(Records from a collection)
===

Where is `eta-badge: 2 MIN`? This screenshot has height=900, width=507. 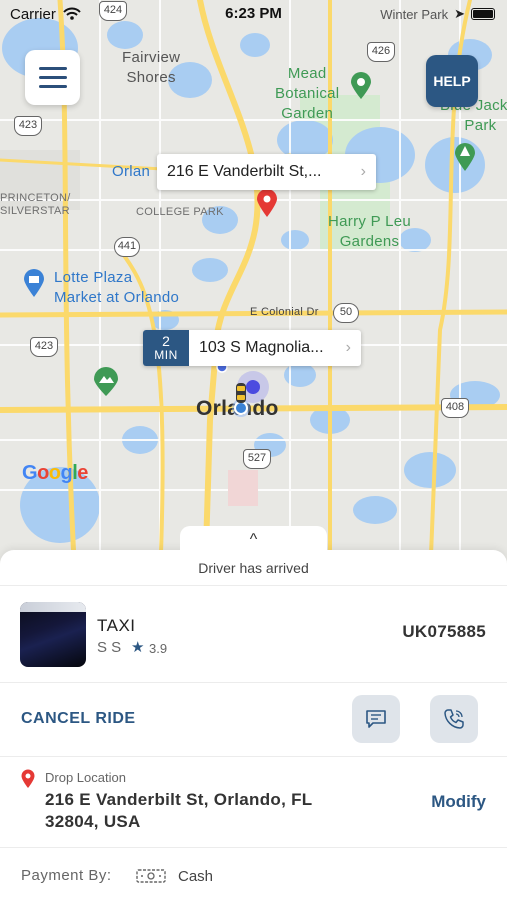
eta-badge: 2 MIN is located at coordinates (166, 348).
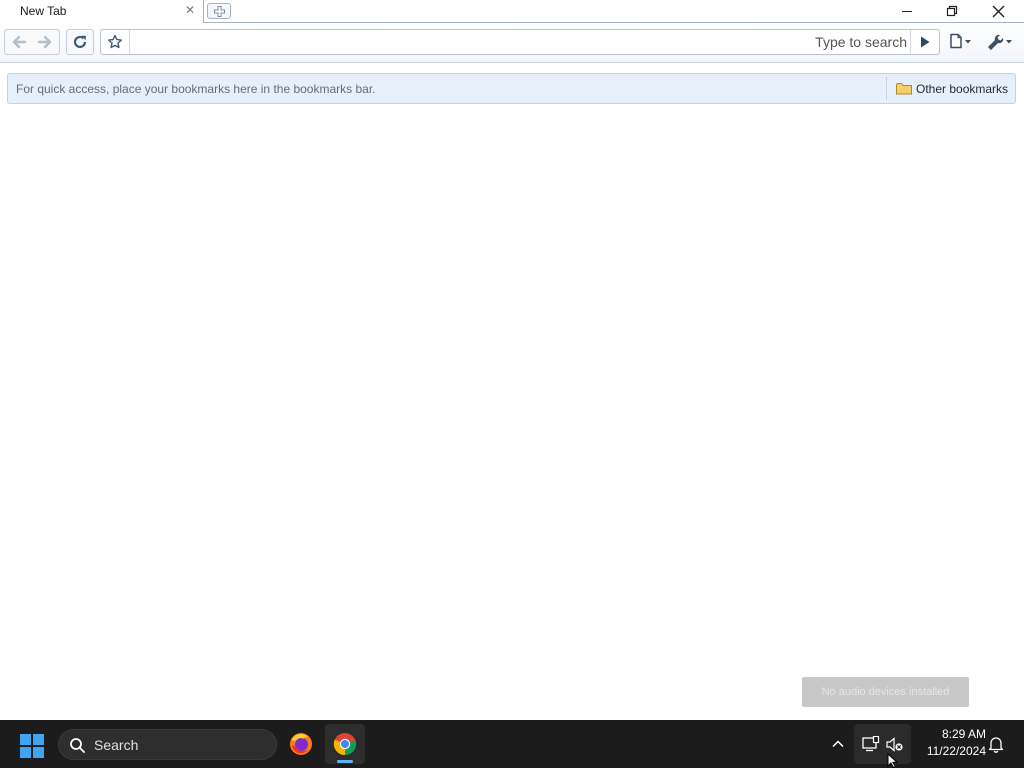  I want to click on mouse-cursor-icon, so click(893, 760).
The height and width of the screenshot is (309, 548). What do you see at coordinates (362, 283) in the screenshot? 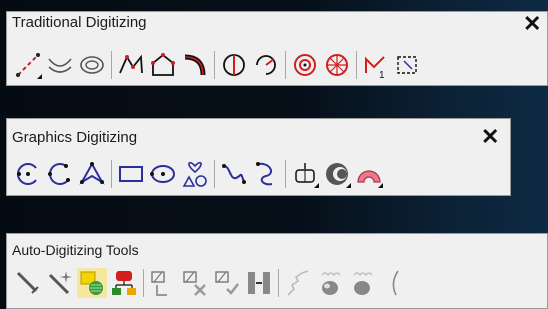
I see `apple2-icon` at bounding box center [362, 283].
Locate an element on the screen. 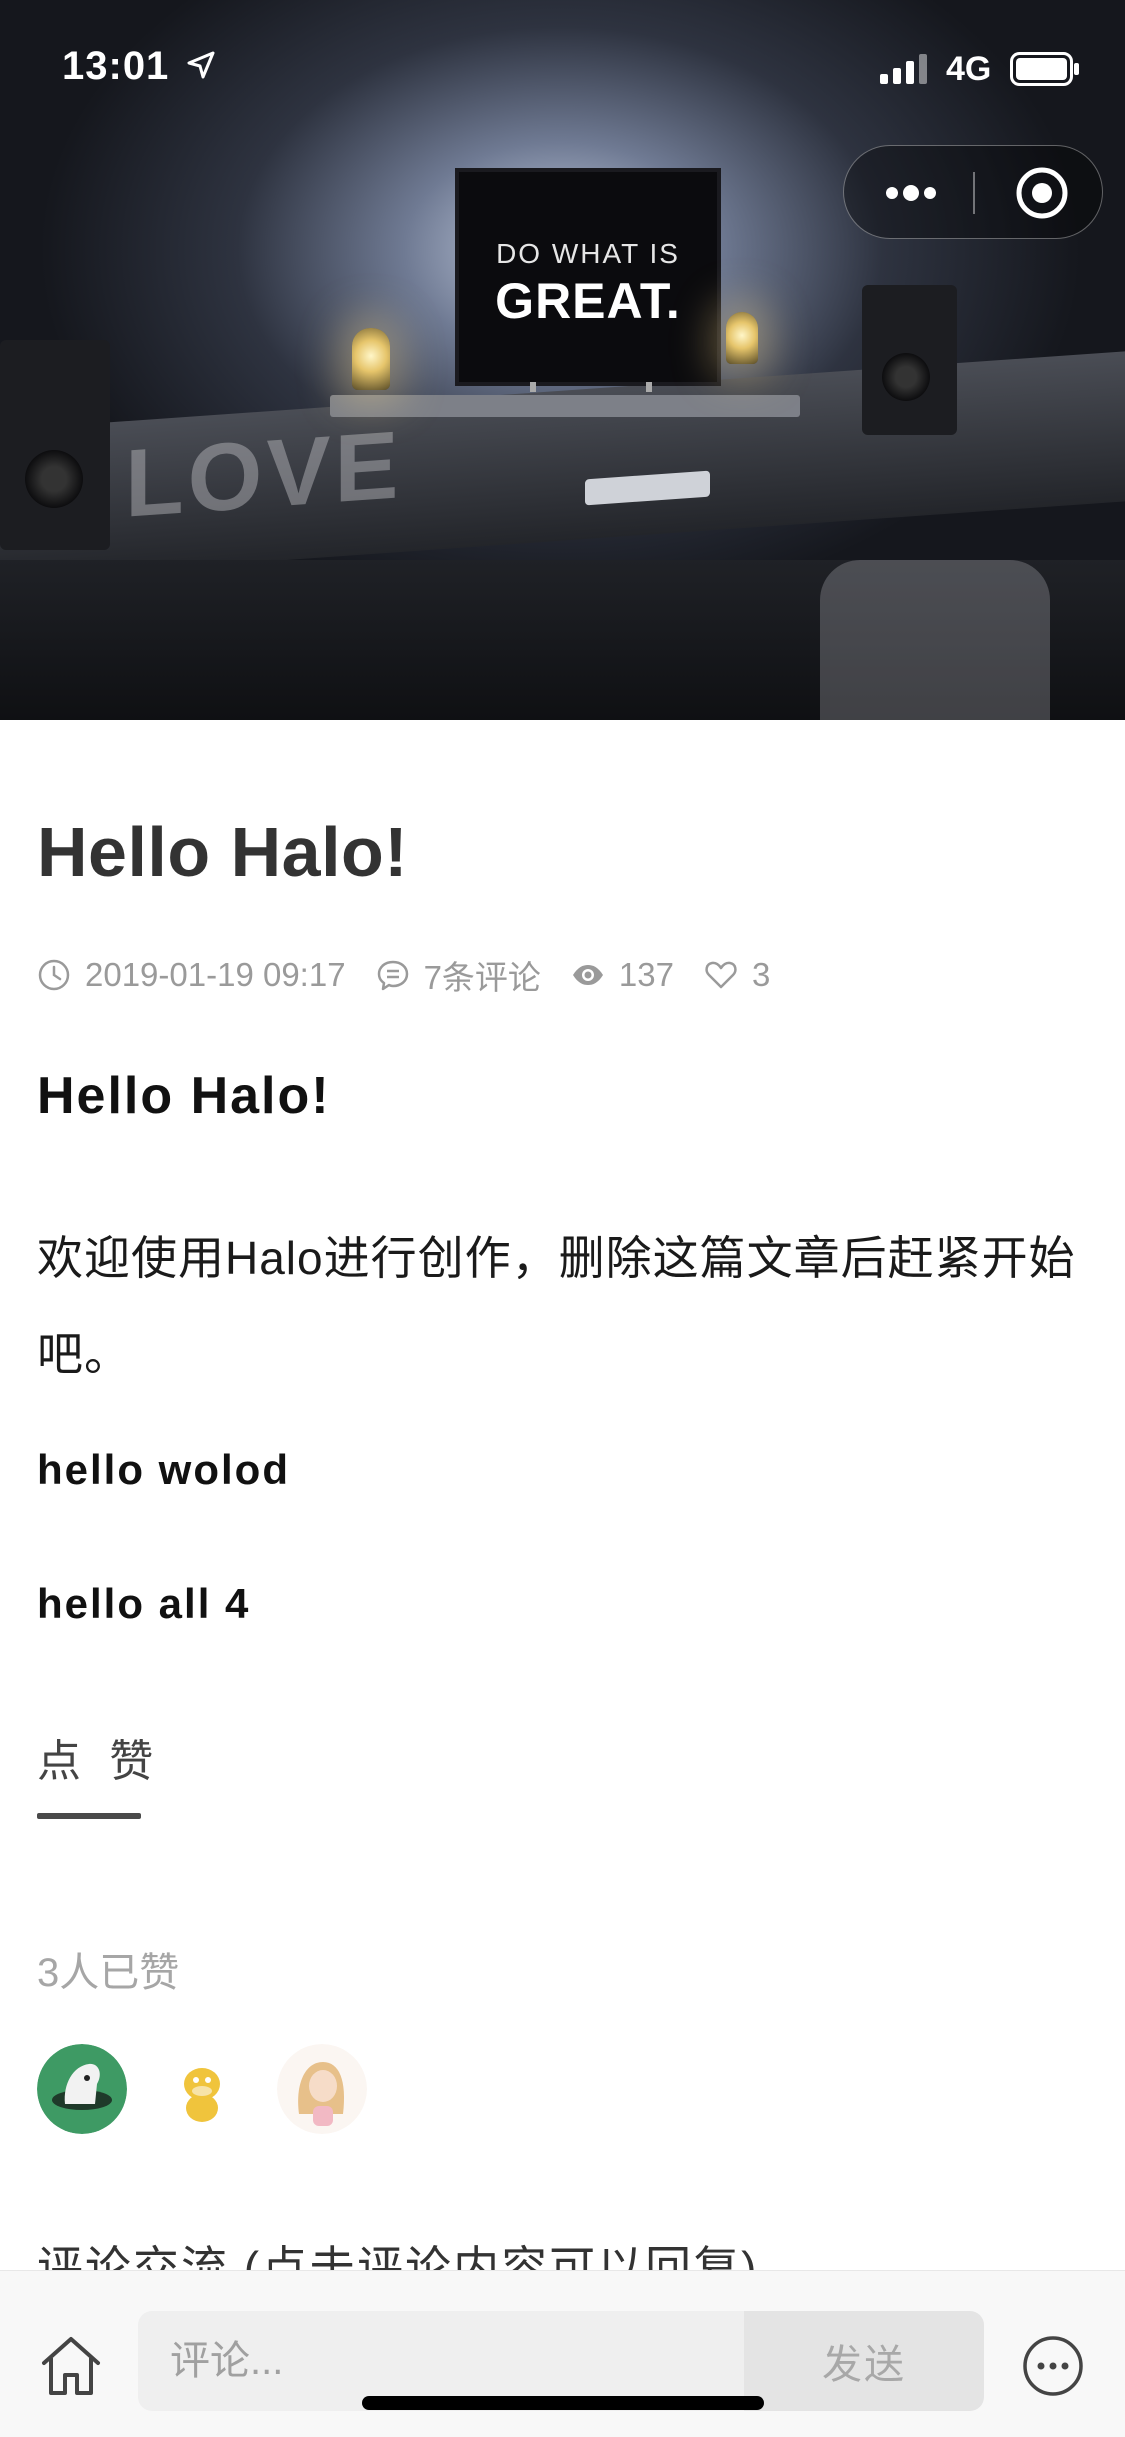 The height and width of the screenshot is (2437, 1125). content-heading: Hello Halo! is located at coordinates (184, 1096).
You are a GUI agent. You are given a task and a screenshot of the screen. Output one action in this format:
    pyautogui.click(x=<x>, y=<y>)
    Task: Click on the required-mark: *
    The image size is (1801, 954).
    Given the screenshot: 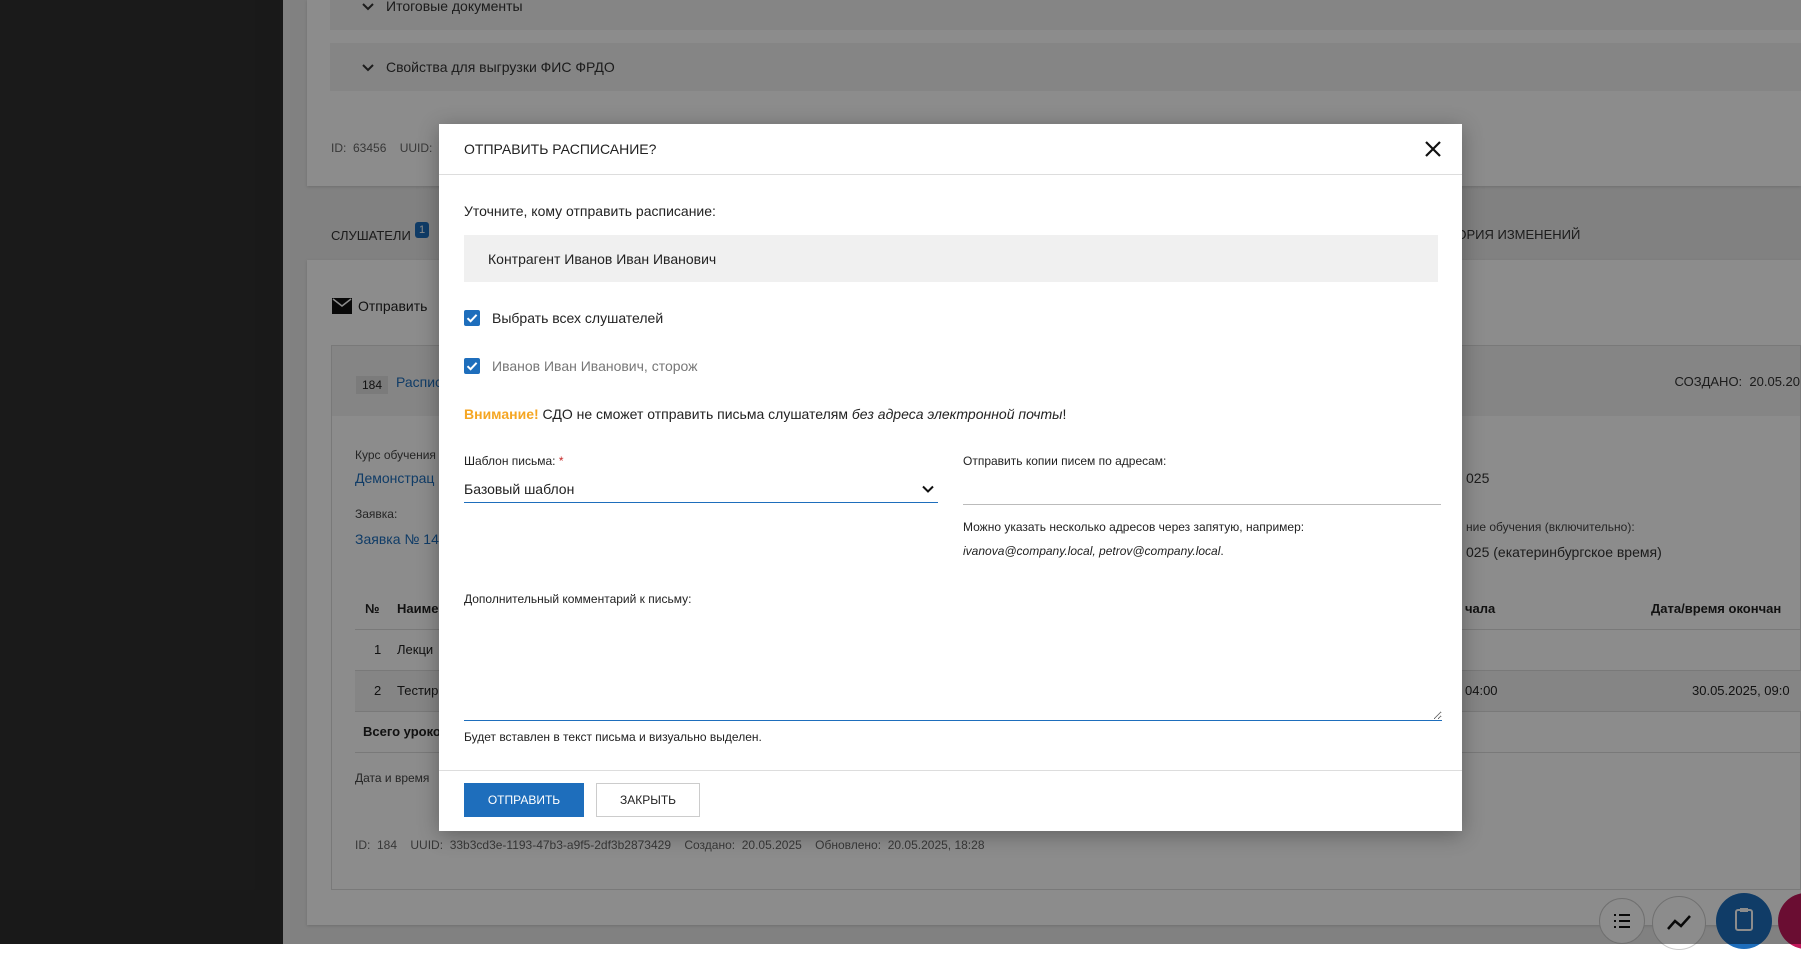 What is the action you would take?
    pyautogui.click(x=561, y=461)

===

* **Problem description**: Starting at the beginning of the rows and ending at the line that contains "I want to click", rewrite those lines with "screenshot" swapped for "image" and everything else left as it is. Omit the pictures from your answer.

* **Task output**:
Where is `eta-badge: 2 MIN`? This image has height=900, width=507. 
eta-badge: 2 MIN is located at coordinates (166, 348).
  I want to click on mouse-cursor-icon, so click(893, 760).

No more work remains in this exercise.